For artificial intelligence, we very much have no underlying theory. We are Daedalus in a world where it turns out that you can craft wings from feathers and beewax which enable a human to fly. While some have been warning that we might get the Bad Ending if we soar to high, the truth in that analogy is that we have no comprehensive theory of heavier than air flight, aerodynamics, composition of the atmosphere and all that. In that world, asking if a man with wings can reach the moon is a question whose answer is purely an error bar, we just don't know. We notice the skulls of the Naysayers before us who had declared that feathers will not stop a man from falling, then that people can only glide downwards, then that sure, by flapping their wings a lot, they can gain a few meters, but surely not more than 50m, and are reasonably reluctant that to declare that the Moon is forever out of reach. On the other hand, in the real world, most straight lines can not be extrapolated indefinitely. So we just throw our hands up in the air and confess we don't know.

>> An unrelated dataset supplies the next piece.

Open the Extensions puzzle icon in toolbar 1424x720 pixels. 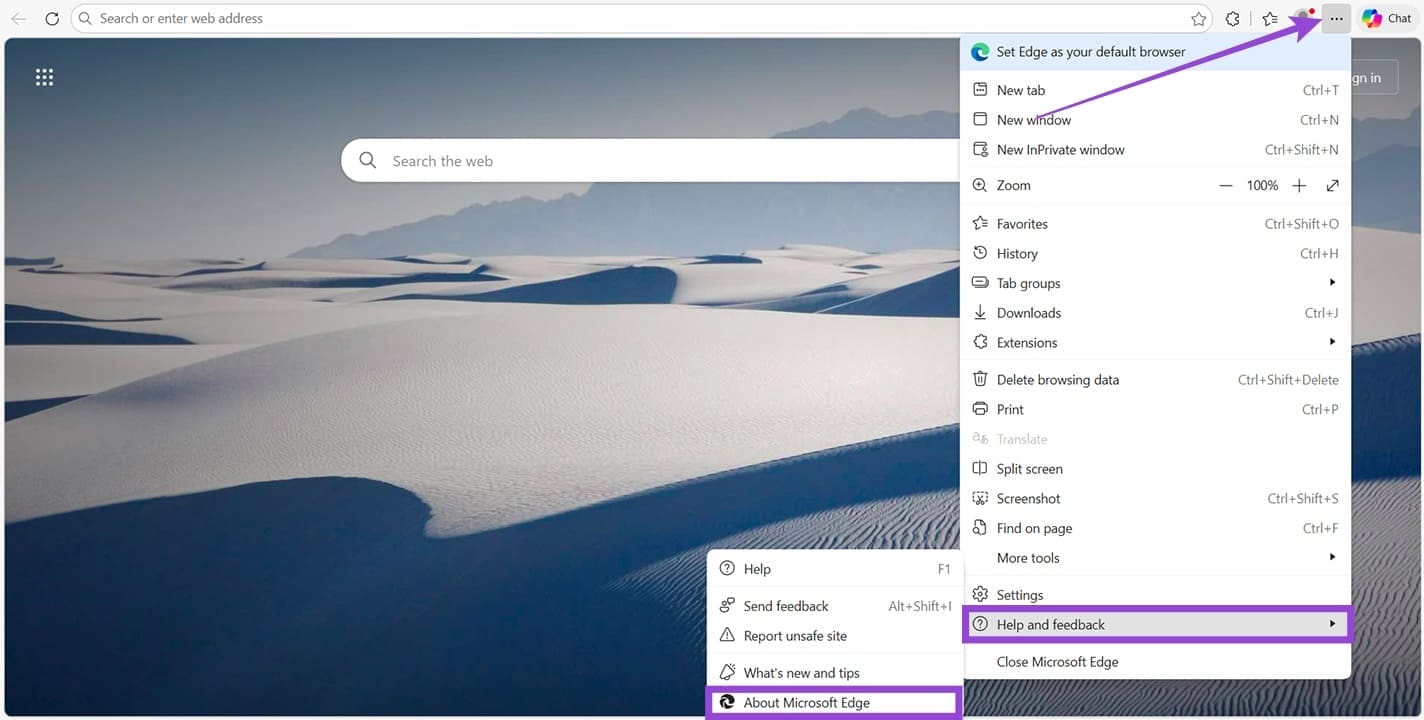tap(1233, 19)
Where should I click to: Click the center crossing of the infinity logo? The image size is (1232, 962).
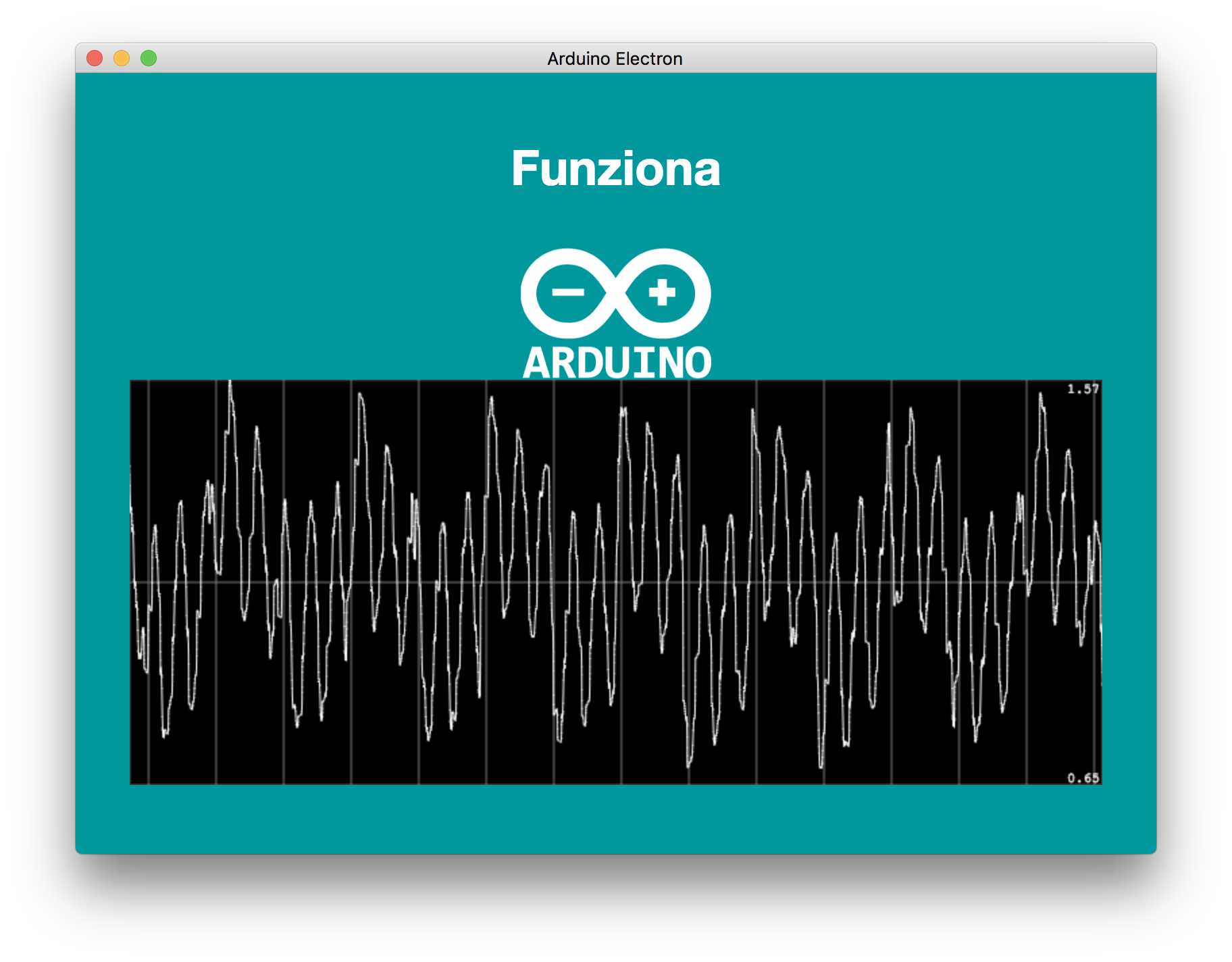[615, 293]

If you fly too close to the sun you'll be in for a bad day

AI is a question of fundamental possibility: by contrast, with AI, there is no good reason to think we can create AI sufficient to replace OpenAI-grade researchers with forseeable timelines/tech.

From my mostly layman/hobbyist's view of the tech, I agree that there's no good reason to believe that AGI, ASI, or even AI that can substitute for OpenAI's researchers strictly within the narrow use case of doing research/development/engineering/etc. that OpenAI wants to do are right around the corner. But where I disagree is that I don't think it's a question of fundamental possibility; rather, just like with a Mars base, I see it as a question of logistics, and I suspect that that disagreement is the source of your confusion.

Recent LLM tech has proven that we can create machines that produce text in response to text really really well, and I think getting to AGI or even ASI is just a matter of making a machine that produces text really really really well. My perception of the tech right now is that it's not progressing fast enough that we'll cross that threshold into AGI, for however we want to define it, any time soon. But I think one reasonable possibility is that I'm just ignorant of the details and most recent developments that people predicting otherwise are privy to, and those details could give them confidence that we're right around the corner from crossing that threshold.

I won't speculate on exactly what you think AGI or ASI is, but certainly many people believe that AGI requires something more than producing text really really really well, which I've seen lead to disagreements about how close we are to achieving it, or if it's achievable at all.